With less than three days until their auction was set to take place, Oregon Episcopal School, along with the rest of the state, learned that the governor was limiting all public gatherings to less than 250 people due to the encroaching coronavirus. The next day the school announced that they were closing the campus for the next month. Though they couldn’t hold the auction as planned, OES’s Development Office wrestled with their options (cancel, go virtual, reschedule) and decided that the show would go on. In one day, they worked through all aspects of executing the plan, including running the bid process, IT logistics, and volunteer outreach. They next day, the independent school virtual auction, complete with auctioneer, went live.
For schools that decide to do a virtual event, OES offers the following advice:
Prioritize clarity over speed
Don’t rush to communicate before the plan is final; changes will only confuse people.
Connect to your mission
Remind donors why your mission is important and how they can support the school community.
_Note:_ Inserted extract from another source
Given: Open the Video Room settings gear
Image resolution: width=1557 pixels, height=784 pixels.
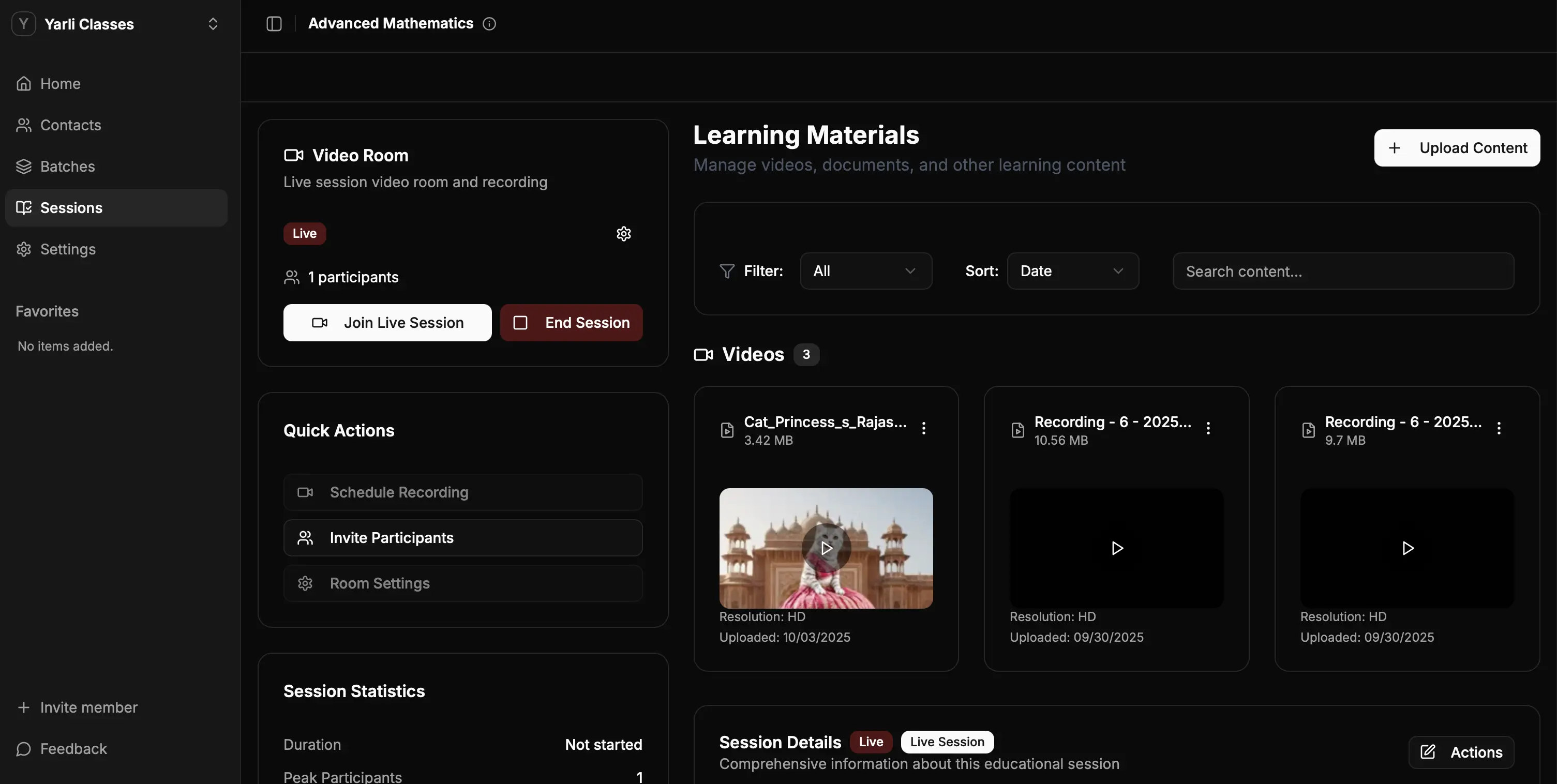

Give detailed instructions about training
This is new for many people and they need training. Consider using video tutorials and the option to ask questions through a call/email/text center for quick response.
Activate your volunteers
Enlist your volunteers to create buzz and awareness through peer-to-peer outreach.
Focus on the special pledge appeal
Create energy around these pledges by announcing a goal, recognizing donors in real time, and providing regular updates on progress towards the goal.
Cultivate “live” auction bidders
Shop packages around to donors to prompt opening bids from an in-person auction. Make a list and make sure everyone knows how to use the necessary technology.
Use vendors experienced in working with schools
These outside vendors will be able to more easily coordinate with internal IT and other event stakeholders.
Think ahead about post-auction
Make a plan for how you will collect payments and distribute invoices and receipts.
As OES has demonstrated, fundraising doesn’t have to stop in a virtual world. Designing an independent school virtual auction, while not ideal, is really about a school’s ability to refocus attention in an efficient way that will ultimately reflect the mission of the community.